The Possibility of Enhanced Well-Being Beyond the Ego (Part 7)

In entry 7 in our series on ego dissolution (pulled from my graduate research on the phenomenon) we continue exploring why counselors and mental health professionals should care about ego dissolution, focusing on how ego dissolution seems to offer unique vistas of psychological well-being.

As mentioned, transpersonal psychology has long been concerned with “beyond-ego” development, or the stages of growth that occur after a person loses identification with the ego. Though the field of transpersonal psychology has not been received by the psychological community for a number of reasons (Wade, 2019), their findings are worth considering.

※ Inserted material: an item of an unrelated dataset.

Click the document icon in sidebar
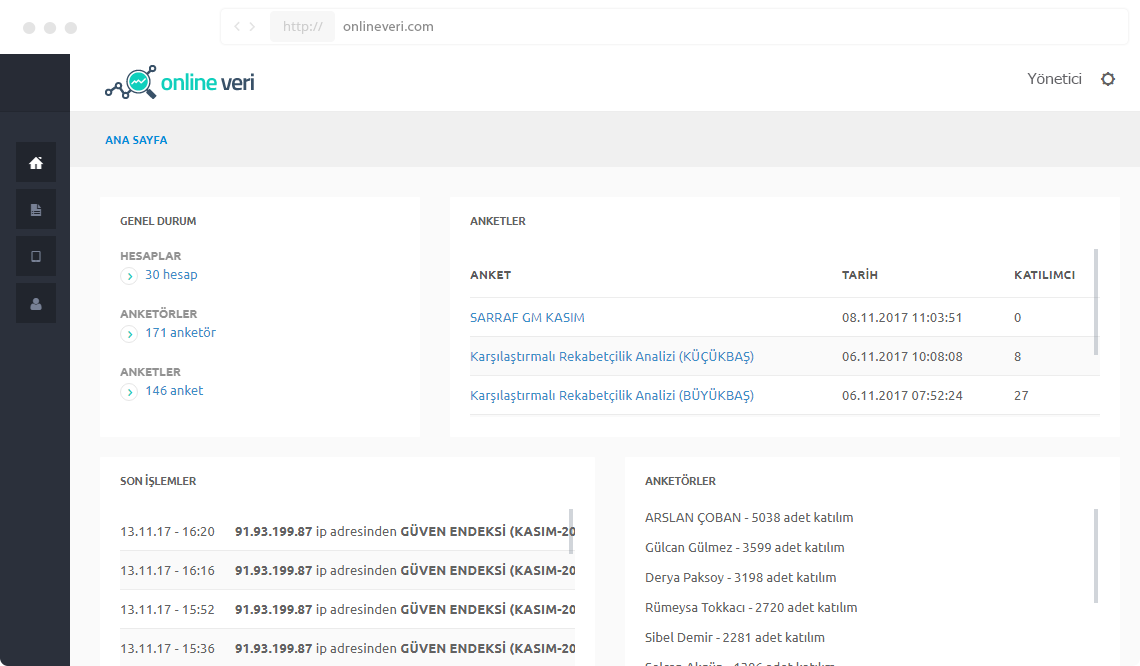Image resolution: width=1140 pixels, height=666 pixels. [36, 210]
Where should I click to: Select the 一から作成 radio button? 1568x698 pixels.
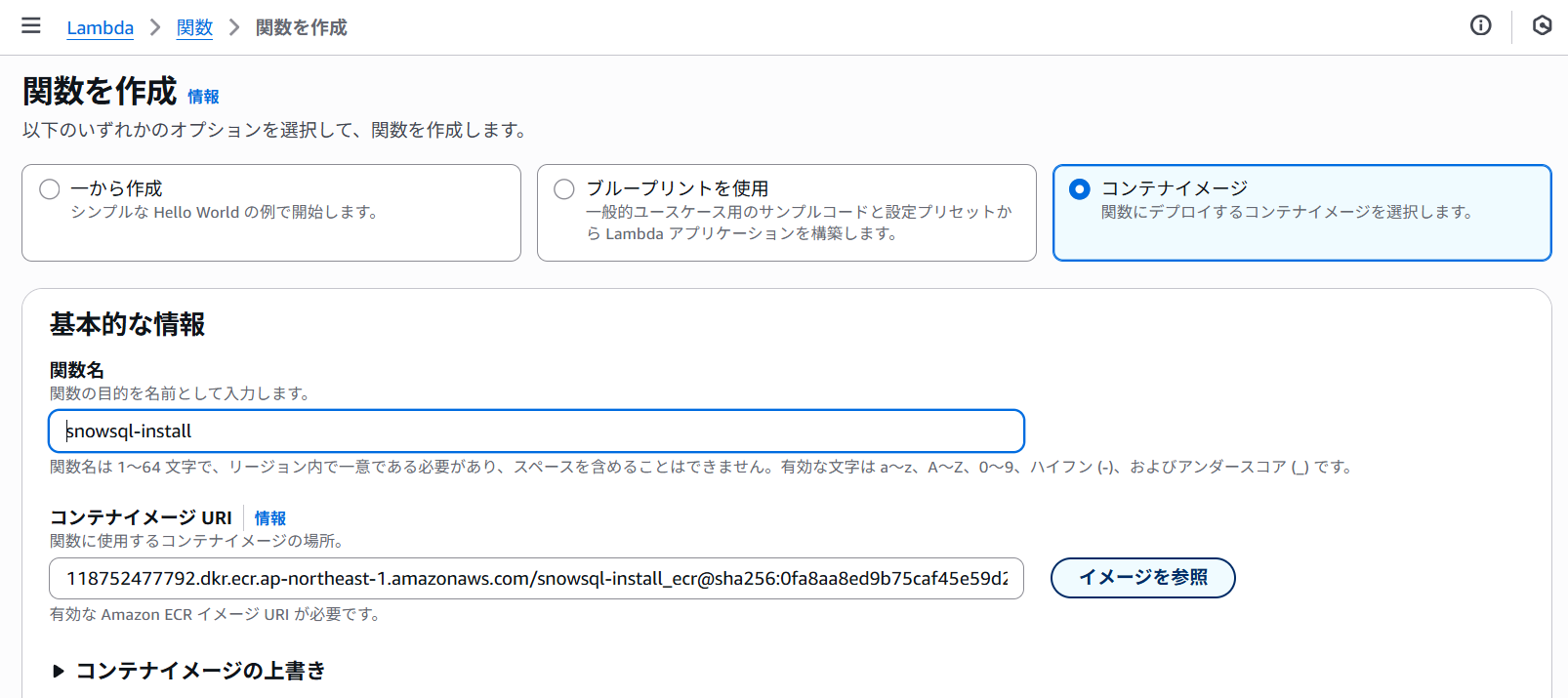(50, 189)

Specifically, counselors should take a special interest in research about how ego dissolution may open the door to new vistas of well-being.

            Though the participants in the Tzu, Bannerman, and Griffith’s study (2015) on spiritual teachers noted that distress and terror were components of their spiritual awakenings, they also found that overall positive development was the final outcome. Besides momentary experiences of bliss, the movement beyond identification with the ego opened the participants up to new dimensions of being which entailed a sense of “ultimate freedom” (Tzu, Bannerman, & Griffith, 2015). This is far from the only study to convey this result. Taylor (2013) found that all 25 participants who experienced spiritual awakening reported enhanced well-being or positive states, an enduring new state of being, and an increased ability to live in the present. Similar findings were observed in related qualitative studies (McCormink, 2010; Costeines, 2009). The vast majority of them also experienced a new sense of connectedness, reduction in the fear of death, reduced interest in materialism, reduced identification with thoughts and overall cognitive activity, and a decreased sense of the need for group belonging (Taylor, 2013). In other words, their awakening experiences brought new opportunities for enhanced well-being.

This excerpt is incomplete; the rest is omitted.